Ce qui vient d’être décidé en Espagne est sans conteste un très mauvais signal donné à une gestion intelligente et pragmatique de la faune sauvage. En effet, depuis le 21 septembre dernier, le gouvernement de gauche de Pedro Sánchez a interdit la chasse du loup dans toute l’Espagne pour, dit-il, uniformiser la législation. De quoi s’agit-il ? L’Espagne est confrontée au problème du loup de manière encore plus aigüe qu’en France (on estime à environ 2500 la population de loups, située au nord-ouest de la péninsule, dans les provinces de Galice, Asturies, Castille-et-Léon). Dans ces régions, dans les années 1980, le loup a retrouvé de la vigueur à la faveur de la déprise agricole, d’une progression des populations de grands animaux, et de l’interdiction du poison. Fait essentiel : au moment de la mise en place de la convention de Berne, le gouvernement espagnol avait obtenu que le loup soit classé, non en annexe IV – espèce strictement protégée –, mais en annexe V, c’est-à-dire comme espèce ‘‘seulement’’ protégée, une différence fonda-mentale puisque cela permet que le loup soit régulé et chassé, à condition de maintenir une population stable.

Dans les faits, jusqu’à présent, le loup était strictement protégé au sud de la rivière du Duero, en raison d’une très faible population. Au nord, c’est une espèce-gibier soumise à plan de chasse. Les quotas de loups à tirer étaient décidés par les provinces ou, plus exactement, par les communautés autonomes. En théorie, le plan de chasse concernait 5 à 6 % de la population lupine (soit un loup par meute, mais en excluant les animaux en âge de se reproduire). Ainsi, en 2017, 117 loups ont été tirés. Chaque taxe de tir coûte 1500 euros, mais peut monter jusqu’à 12 000 euros car, dans les territoires privés, elle peut être mise aux enchères. Précisons que l’établisse-ment du plan de chasse annuel tenait compte de la mortalité, y compris par le braconnage (qui peut en représenter la moitié). Bref, les Espagnols faisaient preuve d’un grand pragmatisme. Les institutions jugeaient que cette chasse produisait un revenu non négligeable ; les bergers étaient plutôt satisfaits ; elle était encouragée par la Fédération royale espagnole de chasse, qui mettait en avant le rôle d’épurateur naturel contre la propagation de certaines maladies… Des considérations qui n’ont pas vraiment ému les pouvoirs publics.
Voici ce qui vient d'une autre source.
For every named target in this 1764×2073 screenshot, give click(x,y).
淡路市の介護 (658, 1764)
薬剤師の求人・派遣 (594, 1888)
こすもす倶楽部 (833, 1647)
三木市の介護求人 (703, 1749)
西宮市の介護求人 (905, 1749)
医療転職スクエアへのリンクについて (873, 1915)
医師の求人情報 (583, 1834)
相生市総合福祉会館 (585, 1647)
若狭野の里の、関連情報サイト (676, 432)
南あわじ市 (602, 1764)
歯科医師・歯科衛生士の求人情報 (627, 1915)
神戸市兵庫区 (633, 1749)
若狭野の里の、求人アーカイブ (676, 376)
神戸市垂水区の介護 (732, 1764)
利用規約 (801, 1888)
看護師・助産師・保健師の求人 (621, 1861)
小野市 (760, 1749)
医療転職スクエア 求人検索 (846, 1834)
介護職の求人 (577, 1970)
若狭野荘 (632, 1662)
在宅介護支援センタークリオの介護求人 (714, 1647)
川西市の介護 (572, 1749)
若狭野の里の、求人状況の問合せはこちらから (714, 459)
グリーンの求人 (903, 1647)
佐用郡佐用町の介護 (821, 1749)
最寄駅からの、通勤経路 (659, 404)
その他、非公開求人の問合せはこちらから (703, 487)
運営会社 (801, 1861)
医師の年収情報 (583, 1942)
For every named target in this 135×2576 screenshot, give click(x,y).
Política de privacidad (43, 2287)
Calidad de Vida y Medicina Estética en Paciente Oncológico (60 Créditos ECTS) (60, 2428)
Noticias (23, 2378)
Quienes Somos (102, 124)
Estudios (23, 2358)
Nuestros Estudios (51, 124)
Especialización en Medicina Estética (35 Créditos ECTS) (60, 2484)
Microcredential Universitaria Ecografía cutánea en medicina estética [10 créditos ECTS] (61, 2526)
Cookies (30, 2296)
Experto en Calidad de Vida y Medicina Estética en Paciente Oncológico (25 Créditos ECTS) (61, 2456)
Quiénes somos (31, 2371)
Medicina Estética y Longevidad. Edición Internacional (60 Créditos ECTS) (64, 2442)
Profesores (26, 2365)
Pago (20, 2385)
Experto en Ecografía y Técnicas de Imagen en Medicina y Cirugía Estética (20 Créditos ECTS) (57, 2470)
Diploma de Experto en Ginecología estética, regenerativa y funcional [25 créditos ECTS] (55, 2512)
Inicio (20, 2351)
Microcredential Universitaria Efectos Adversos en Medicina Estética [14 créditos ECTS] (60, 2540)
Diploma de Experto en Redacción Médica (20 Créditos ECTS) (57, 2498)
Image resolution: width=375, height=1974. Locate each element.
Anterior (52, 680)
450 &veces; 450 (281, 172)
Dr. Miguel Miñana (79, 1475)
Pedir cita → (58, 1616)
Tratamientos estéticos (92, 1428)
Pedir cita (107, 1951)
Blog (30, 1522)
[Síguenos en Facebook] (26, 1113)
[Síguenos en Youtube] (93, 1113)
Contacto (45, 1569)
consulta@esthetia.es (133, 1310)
Que s’est-il passé ? « Lorsqu'il s'agit d'une espèce rare comme le loup ibérique, la responsabilité de sa conservation doit reposer sur tout le territoire », a affirmé le secrétaire d'État à l'Environnement, Hugo Morán. Dans les faits, l’initiative de cette demande de protection émane de l’Asociación para la Conservación y Estudio del Lobo Ibérico (l’Association pour la conservation et l’étude du loup ibérique), qui a demandé un rapport au Co-mité scientifique de la flore et de la faune, dépendant du ministère. Celui-ci a émis un avis en 2019 recommandant d’inclure l’espèce dans la liste des espèces sauvages en raison de « son importance en tant que patrimoine culturel et scientifique, ainsi que des services environnementaux produits par la présence de l’espèce dans les écosystèmes naturels ».

Un document qui a été décisif puisqu’au mois de février dernier, une proposition visant à l’interdiction générale a été présentée par la Commission d'État pour le patrimoine naturel du ministère de la Transition écologique et du Défi démographique. Après plusieurs votes, le gouverne-ment a obtenu gain de cause. Concrètement, les provinces non concernées ont voté pour l’interdiction. Une décision qui a reçu l’aval de l’équivalent de notre Conseil d’État. Ce qui n’a pas manqué de provoquer la colère de la Cantabrie, des Asturies, de la Galice et de la Castille-et-Léon, régions qui concentrent l'immense majorité de la population de loups, à telle enseigne qu’elles veulent introduire un recours contentieux. De leur côté, des associations d'éleveurs, comme l'Union des paysans de Castille-et-Léon (UCCL), jugent « incompréhensible que des régions sans loup imposent leur écologisme radical ». En effet, si des écologistes se félicitent de cette décision, ils se voilent la face sur ce qui risque fort de se passer. Sans contrôle, le braconnage va s’intensifier, de même que le recours au poison… Mais il est vrai que l’honneur sera sauf à leurs yeux, puisque le mot chasse sera banni… Ou quand l’écologie radicale mène à des aberrations.